Data & System Architecture, from the ground up Lesson 45 / 80

Exactly-once semantics in streams

What Kafka transactions actually provide, the source-sink coordination problem, the limits, and why exactly-once across services is hard.

Lesson 16, in Module 2, made the case that exactly-once delivery is impossible across an unreliable network, and that the architectural answer is at-least-once delivery plus idempotent processing. That lesson was about messaging in general. This one is about a specific shape of the problem inside streaming pipelines, where vendors do ship something they call “exactly-once,” and where that label means something narrower and more useful than the words suggest.

The promise of exactly-once is appealing: each input event affects each output exactly one time. Not zero, because the system is reliable. Not two, because the system is deduplicating. The reason it is hard is the same reason as before, and the reason it is sometimes deliverable in streaming is that streaming engines control more of the path than a generic messaging client does.

Why exactly-once is hard, in pictures

A stream-processing job has a shape. There is an input source, a processor, and an output sink. Every event passes through all three. Each one can fail. When a stage fails, the orchestration retries.

Without coordination, the retry is what causes duplicates. The processor reads an event from Kafka, computes a transformation, writes the result to Kafka or to a database, and acknowledges the source by advancing its consumer offset. Each of those steps is a separate operation. If the processor crashes between the output write and the offset advance, the next attempt re-reads the same event and writes the output a second time. At-least-once. The duplicates are real and you have no way to spot them after the fact unless your sink can deduplicate.

The opposite failure (advance the offset, then crash before writing the output) gives you at-most-once, also bad. The right behaviour is that the offset advance and the output write either both happen or neither happens. That is a transaction, distributed across the input source, the processor, and the output sink.

For most combinations of source and sink, that transaction does not exist. There is no off-the-shelf protocol that makes “advance Kafka offset and insert a row in Postgres” atomic. The two systems have separate notions of commit, separate failure semantics, no shared coordinator. That is the heart of the problem.

Kafka exactly-once semantics, what it actually covers

Kafka ships a feature called exactly-once semantics, abbreviated EOS. It is not a single switch. It is three cooperating mechanisms that together give you a transaction across Kafka topics.

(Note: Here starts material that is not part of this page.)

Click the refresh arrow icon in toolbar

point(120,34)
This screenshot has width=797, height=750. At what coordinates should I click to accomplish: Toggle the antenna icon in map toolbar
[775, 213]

Idempotent producer. Every producer instance has a unique producer ID, and every batch of records it sends carries a sequence number. The broker remembers, per partition, the latest sequence it has accepted from each producer. If a network blip causes the producer to retry a batch the broker already wrote, the broker recognises the duplicate sequence and returns the original ack instead of writing twice. The producer-side retry, which would normally be a duplicate source, becomes a no-op at the broker. This is enabled by setting enable.idempotence=true and is the floor that everything else builds on.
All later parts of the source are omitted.